On 15th February 2017, ISRO wrote history. A world record for most satellites in a single flight was made. India's Polar Satellite Launch Vehicle, PSLV, launched the Cartosat-2 satellite and 103 co-passenger satellites into a 505 km polar Sun Synchronous Orbit. This is only one of the numerous feats of the workhorse of ISRO, PSLV. The first flight of PSLV, PSLV-D1, was unsuccessful. Let us celebrate the anniversary of this flight with a lessons learnt article.
Conceptualisation of PSLV
PSLV, the third generation launch vehicle, is the successor of India's SLV-3 and ASLV launch vehicles. ISRO's orbital flight journey started with the SLV-3 rocket on 10th August 1979. Even before this SLV launch, Dr Satish Dhawan, then Chairman of ISRO, formed a study group responsible for defining a configuration for a vehicle capable of placing a 600 kg satellite in Sun-synchronous orbit (500–1,000 km). S. Srinivasan was the head of this group targeting the first experimental launch in 1984–85.

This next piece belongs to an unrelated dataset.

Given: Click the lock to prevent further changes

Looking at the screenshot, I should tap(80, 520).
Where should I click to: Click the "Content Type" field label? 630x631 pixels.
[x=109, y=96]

The study group initially considered three configurations for PSLV, to be launched from the Sriharikota Range. At one time, ISRO even toyed with the idea of establishing another range down south from where PSLV could be launched due south. Such a sight will enable straight launch into polar orbit instead of azimuth constraints of the SHAR launch site.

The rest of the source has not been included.